Here’s a little secret. My Hebrew isn’t that great. I can’t just sit and read the Hebrew Bible the way I can mostly just sit and read the Greek New Testament. I wish I could, and I’ll keep working on it as long as my eyes and my brain hold out, but I still need Zev Clementson’s fabulous little IOS Hebrew Bible app to show me the Hebrew next to an English version and let me tap on a Hebrew word now and then—ok, maybe several times per verse—to refresh my memory of a definition or a parsing. I don’t always have time for that. I have not been reading Psalm 119 in Hebrew over these last several days. I’m not just accommodating you by posting pictures of my English Bible. That’s what I’m reading.
And when I read Psalm 119, my brain does stupid little things with the names of the letters spelled out in roman letters at the head of each stanza. The fifth stanza always grabs me because “He” strikes me as “Hey!” And “Waw” strikes me as “Wow!” “Yodh” reminds me that in praying the psalms I am letting myself be formed by a master (“Yoda,” you know). “Mem” tells me I should reMEMber. And if I try to do the whole psalm at once, by the time I get to “Pe” I have to take a short break and come back. (This psalm is long, and I’m 61 and trying to stay hydrated.)
I shouldn’t tell you all this because it makes me look dumb. But then there’s this stanza, which might make me look smart: because when I see “Nun” I think of the Greek word ΝΥΝ, which means “now.” Or nerdy/weird, because I also think, this is the fourteenth stanza, which is two times seven, and you know what seven is.

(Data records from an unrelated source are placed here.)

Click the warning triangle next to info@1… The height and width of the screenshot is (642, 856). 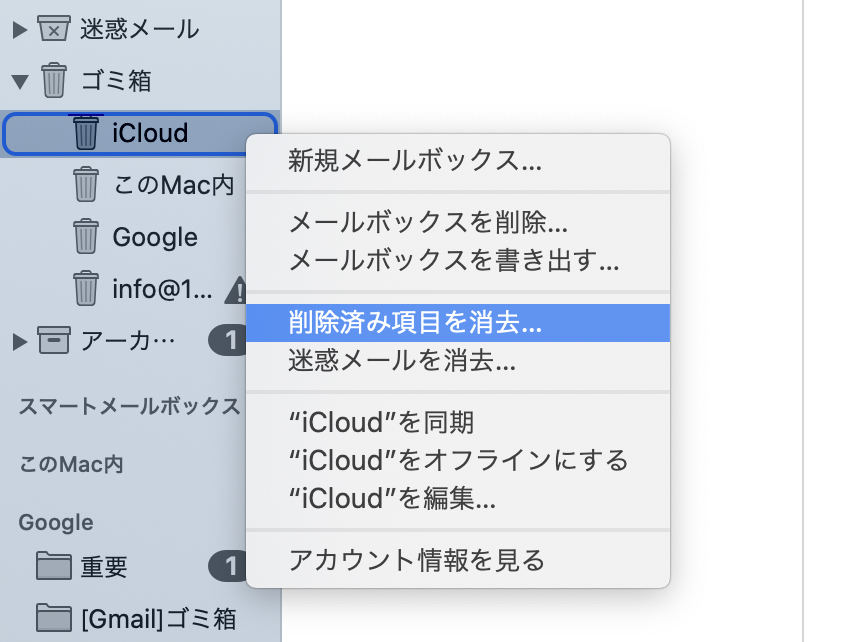236,290
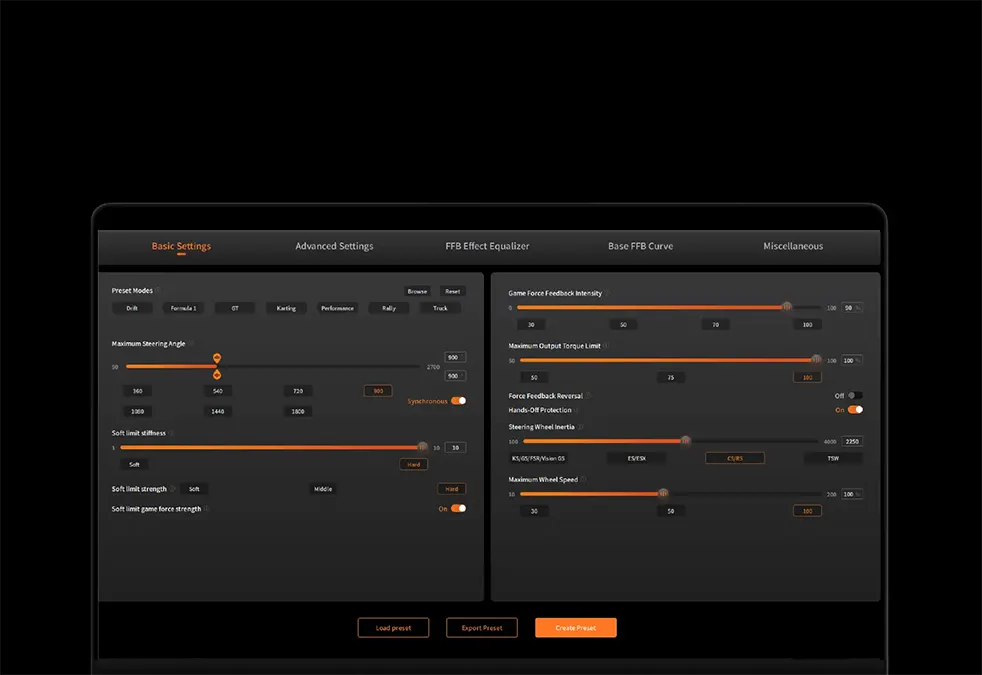Click info icon next to Steering Wheel Inertia

[x=580, y=427]
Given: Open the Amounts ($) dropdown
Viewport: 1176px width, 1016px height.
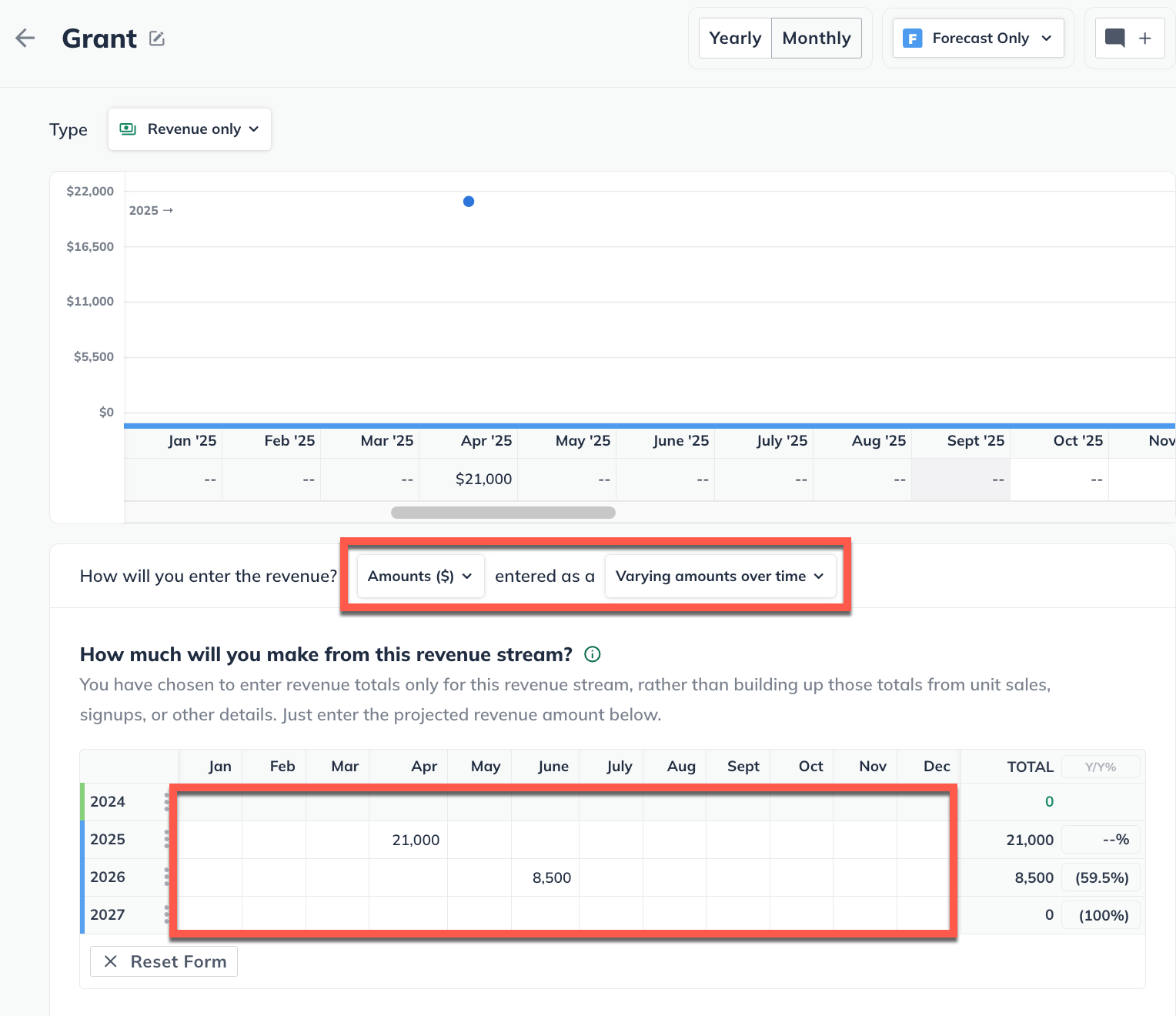Looking at the screenshot, I should pyautogui.click(x=420, y=577).
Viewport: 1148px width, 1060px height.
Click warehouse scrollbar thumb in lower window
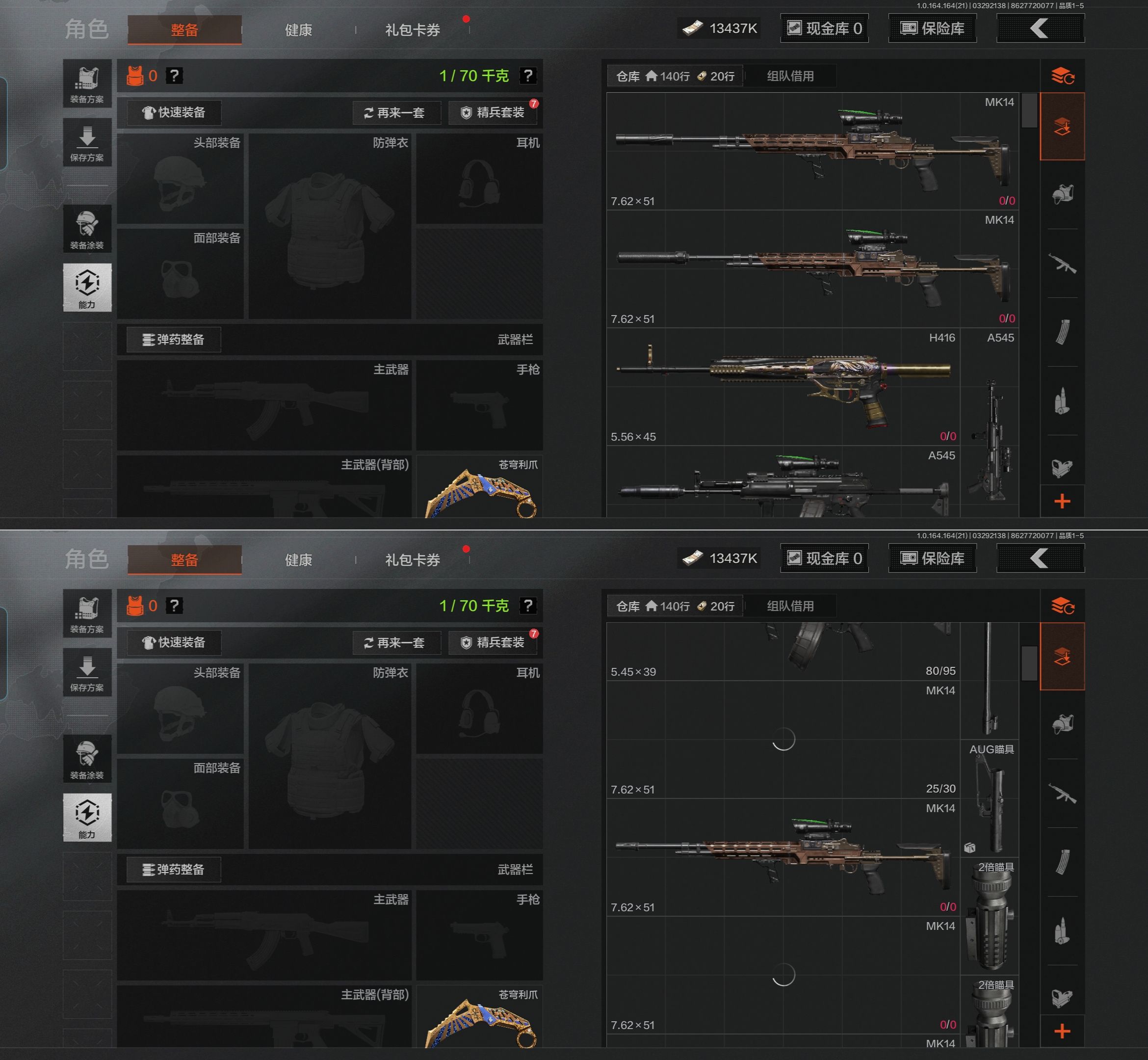click(x=1029, y=663)
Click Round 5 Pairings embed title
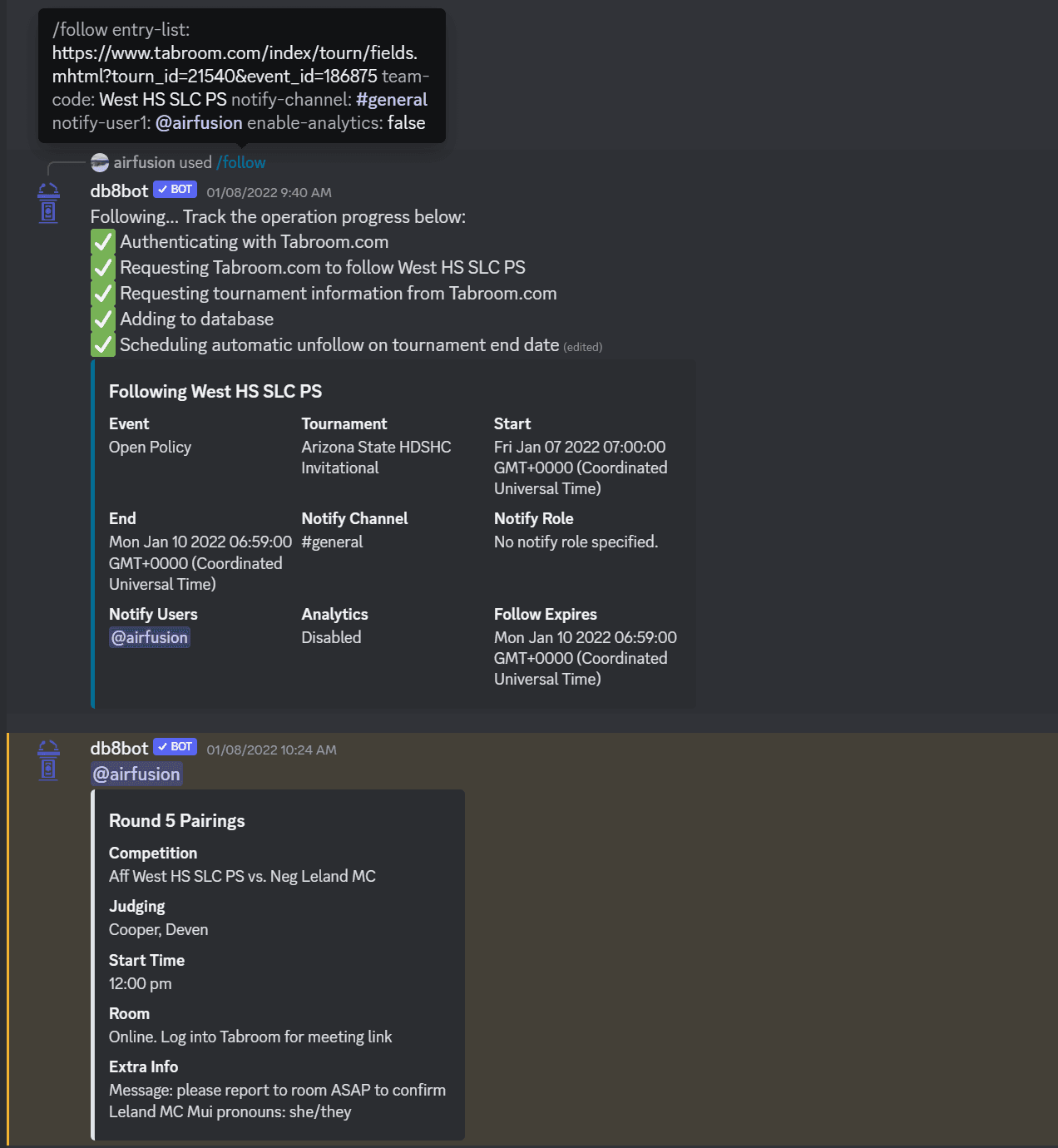Image resolution: width=1058 pixels, height=1148 pixels. click(x=177, y=821)
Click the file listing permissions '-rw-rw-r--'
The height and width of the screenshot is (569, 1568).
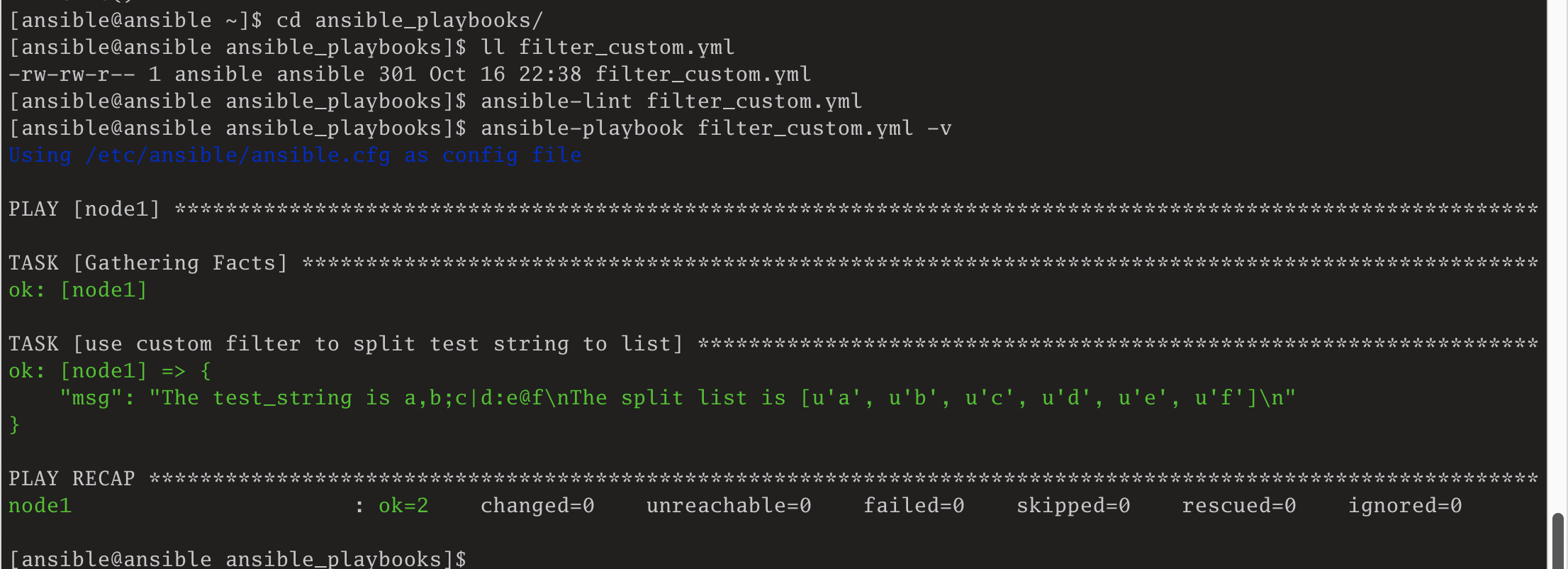click(71, 74)
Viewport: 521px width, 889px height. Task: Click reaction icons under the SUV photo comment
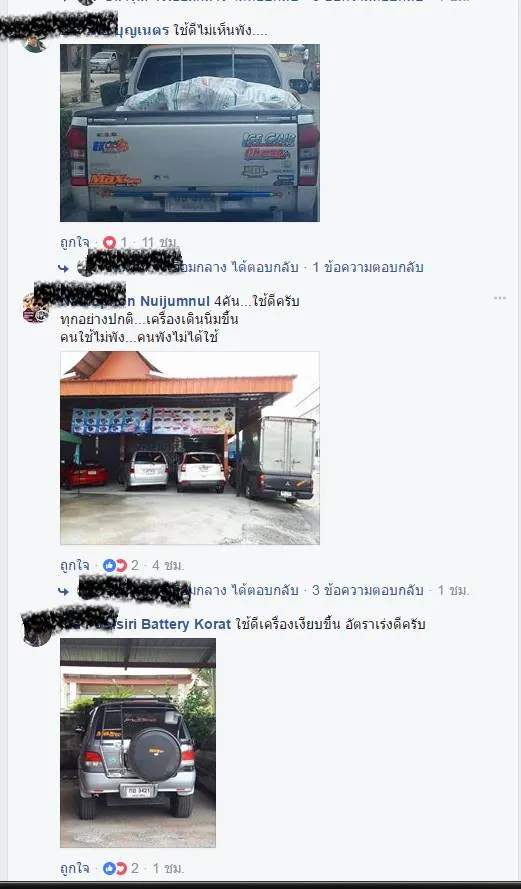click(115, 868)
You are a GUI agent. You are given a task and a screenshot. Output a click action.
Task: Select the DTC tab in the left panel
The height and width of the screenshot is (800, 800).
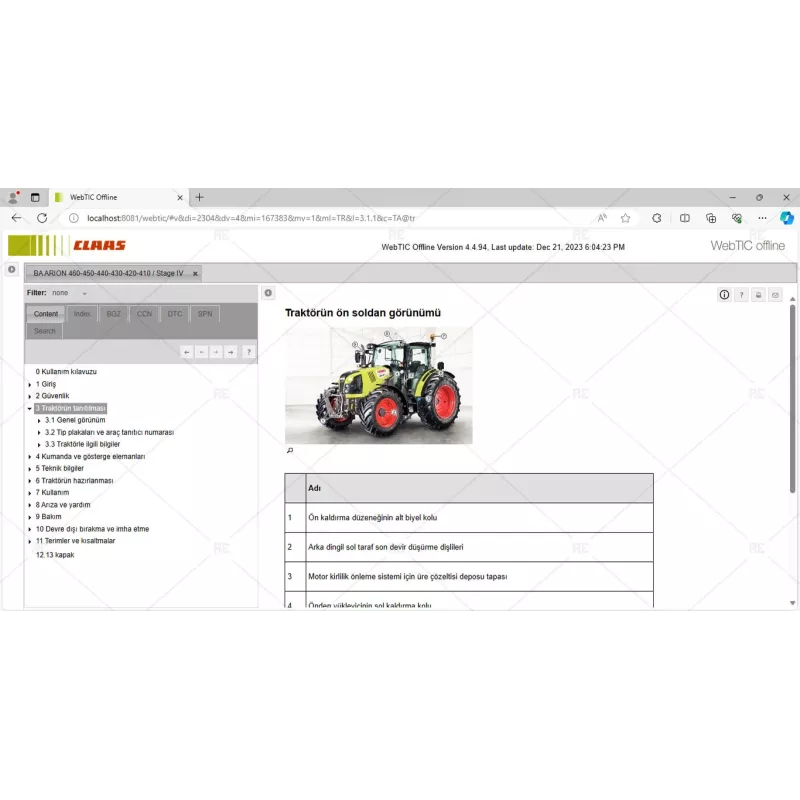coord(174,313)
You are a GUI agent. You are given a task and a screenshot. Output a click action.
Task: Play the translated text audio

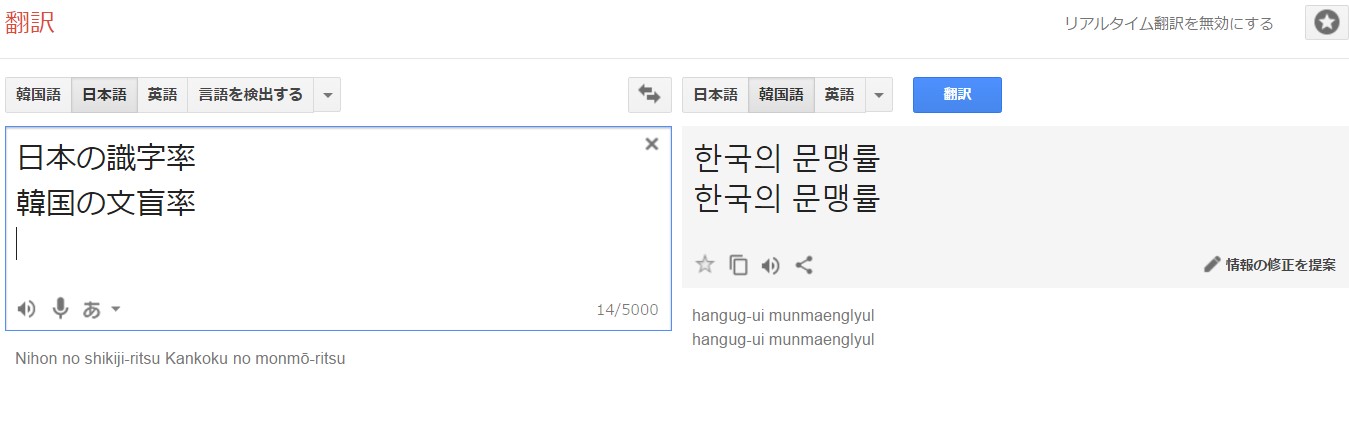click(770, 265)
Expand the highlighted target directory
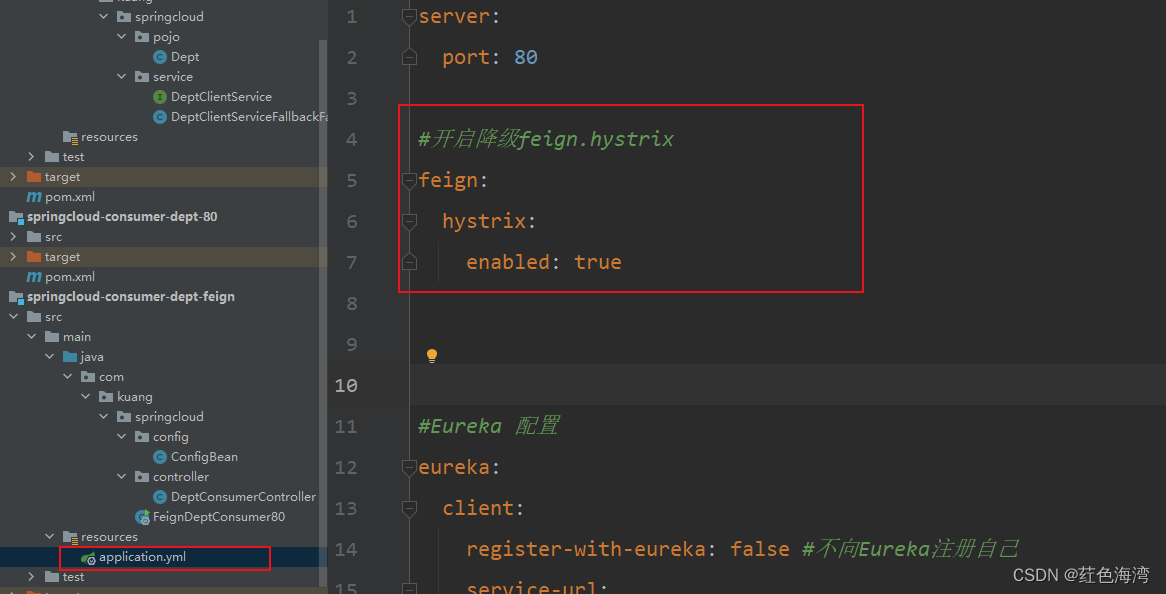This screenshot has width=1166, height=594. [13, 176]
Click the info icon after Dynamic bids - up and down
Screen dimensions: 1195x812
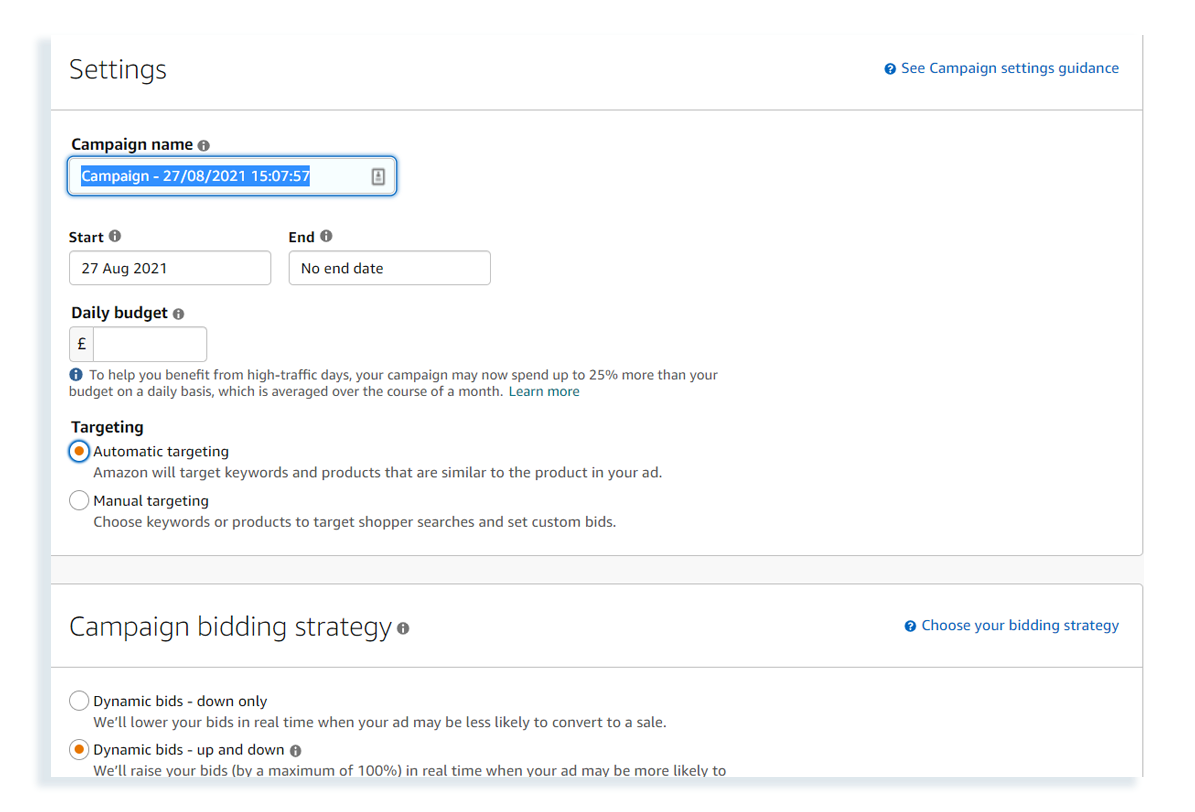tap(296, 750)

So the Nun stanza. The Now! stanza.
“Your word is a lamp to my feet.” Not to my head or my heart, so that my cognition should always be brilliant and my volition flawless and my affection perfectly pure, but to my feet, so that when I take the next step I will still be on the path. Well, as you already know if you have read my ramble regarding Hey!, I do believe this psalm wants to form and align my volition-affection-cognition: for the “I” that I am, what I want to do and what I love and what I know are being interwoven, line by line, day by day, closer and tighter, with the knowing, willing, loving, and doing of the deeper, original “I” in this Psalm, which is the Israel of God, and God’s Anointed One. But here in the Now! the first thing, the immediate thing, is: Next Step Stays on Path.
106: I am serious about this! “I have sworn an oath and confirmed it.”
107: This far in, this far down the path, and I am still “severely afflicted.” OK, so that doesn’t stop. Right. Deep breath.
108: So I keep offering praise, and keep praying to learn.
109: It’s dicey, slippery, dangerous! But remember torah, torah, torah—God’s instruction.
110: The bastards are still out to get me! But that won’t throw me off.
111: There’s something they can’t take away from me.
112: I may learn the torah—the large pattern of instruction may become internalized, fully integrated through all my willing, loving, knowing, and doing—but always, to the end of the path, it will nevertheless be step by step, statute by statute.
Which is OK, because there is always light for that next step.